What to produce: Pictures are to be left out, and only the lines from the one containing "The width and" through the last line of the data are to be returned exactly.

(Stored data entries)
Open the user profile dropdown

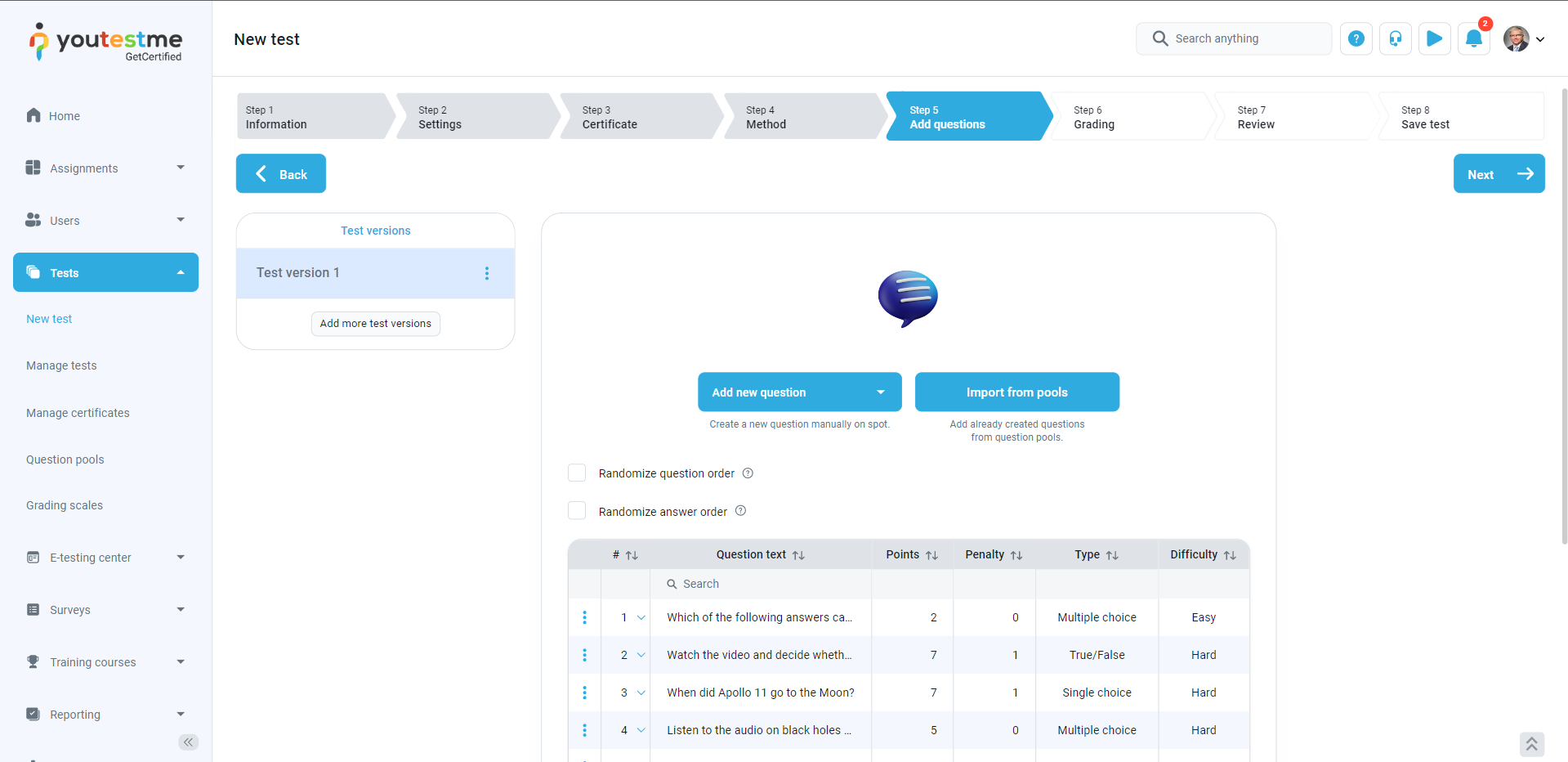point(1524,38)
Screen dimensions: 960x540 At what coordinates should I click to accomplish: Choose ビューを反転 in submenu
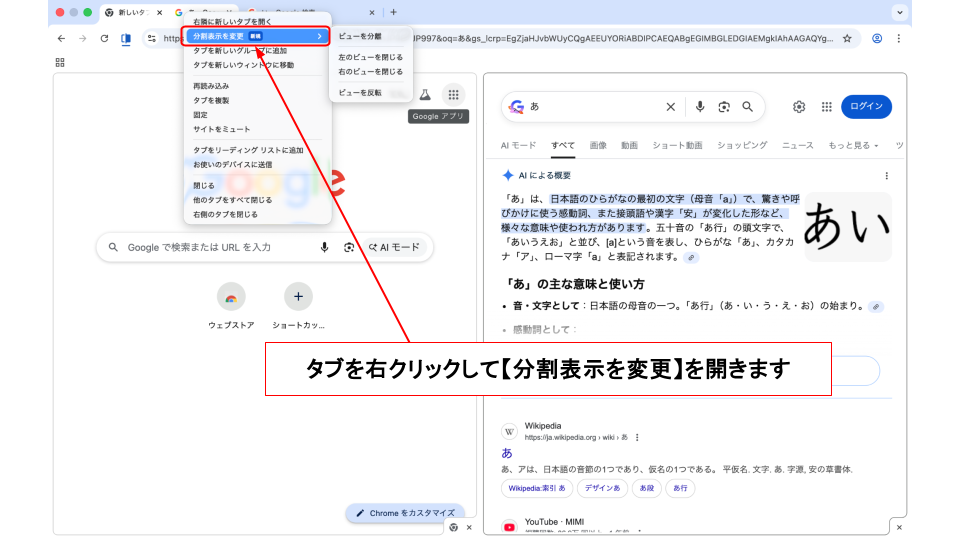tap(359, 92)
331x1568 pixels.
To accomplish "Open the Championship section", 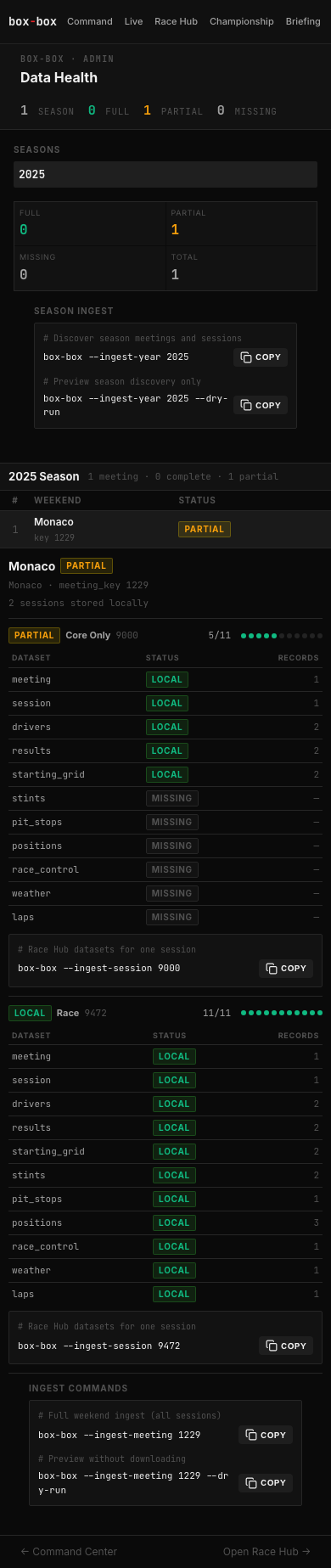I will click(x=242, y=21).
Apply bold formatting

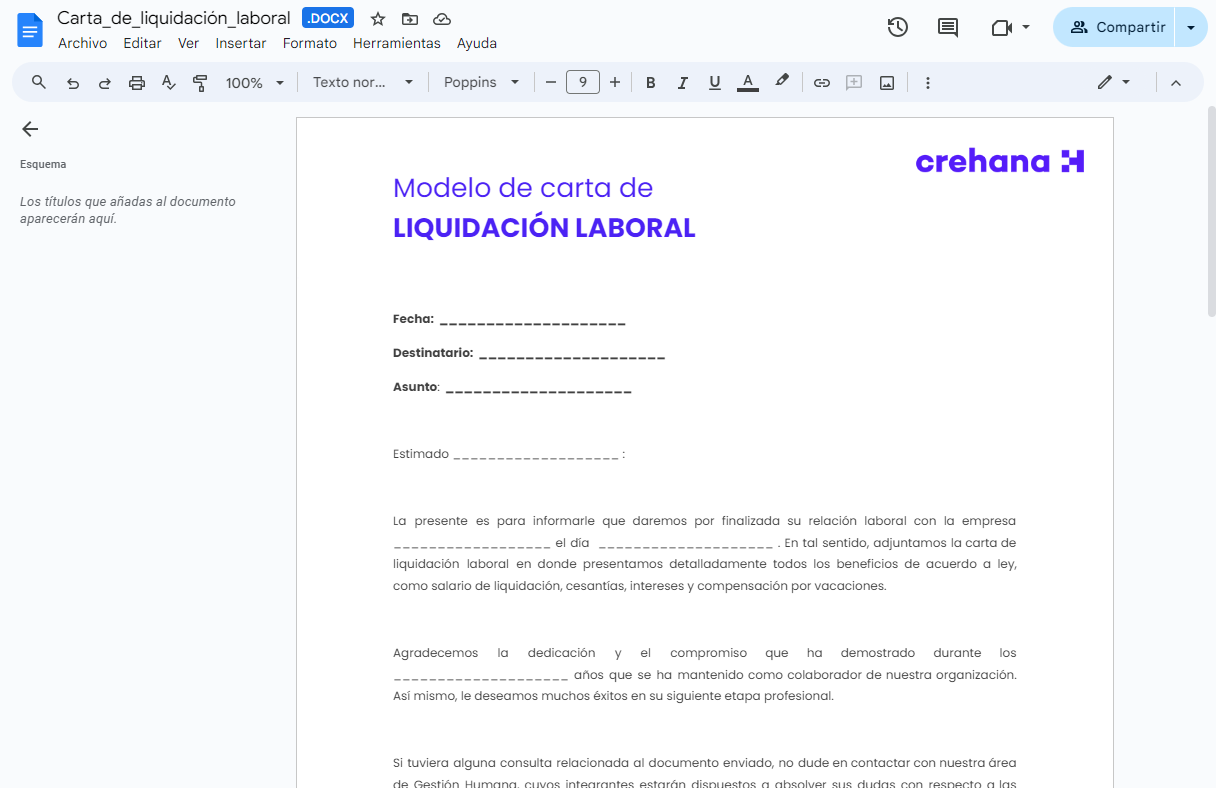[651, 82]
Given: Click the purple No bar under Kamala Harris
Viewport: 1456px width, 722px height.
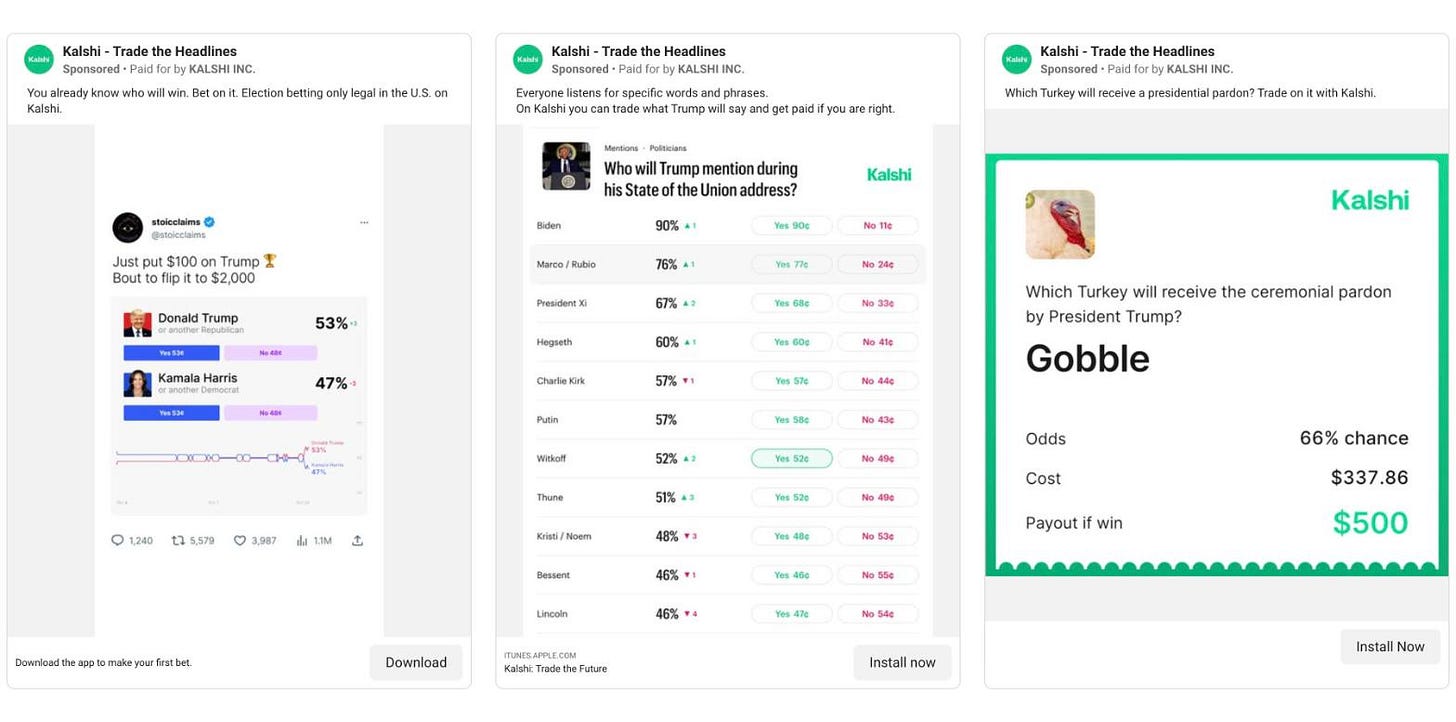Looking at the screenshot, I should [270, 413].
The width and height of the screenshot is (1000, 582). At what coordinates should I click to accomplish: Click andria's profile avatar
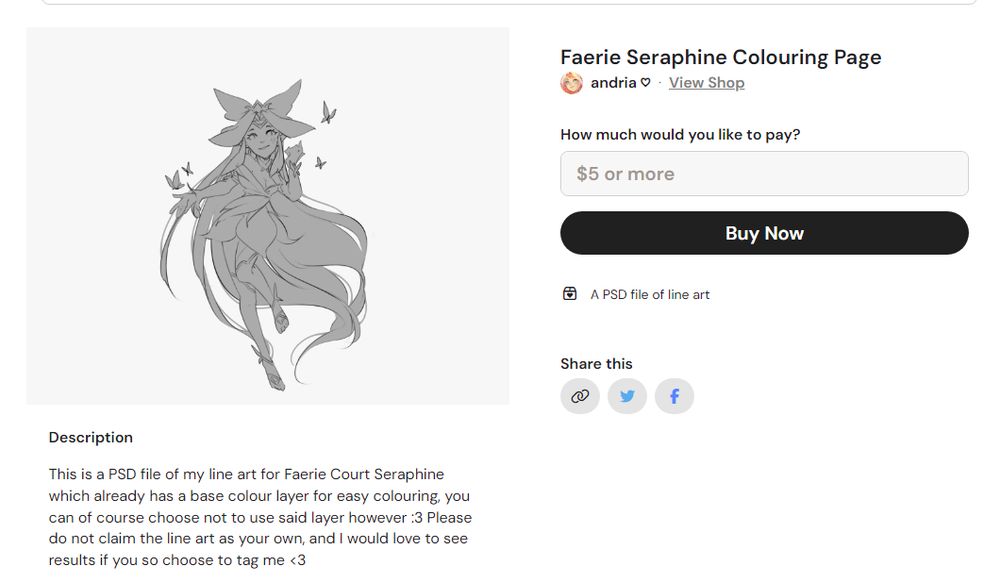tap(572, 83)
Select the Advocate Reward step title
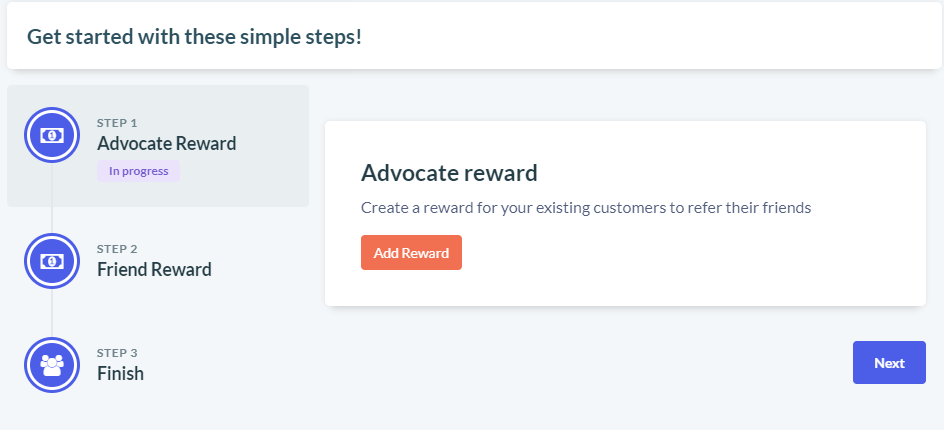This screenshot has height=430, width=944. point(167,144)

Solution:
The width and height of the screenshot is (1000, 582). At what coordinates should I click to accomplish: Click andria's profile avatar
tap(572, 83)
Select the Advocate Reward step title
This screenshot has height=430, width=944. point(167,144)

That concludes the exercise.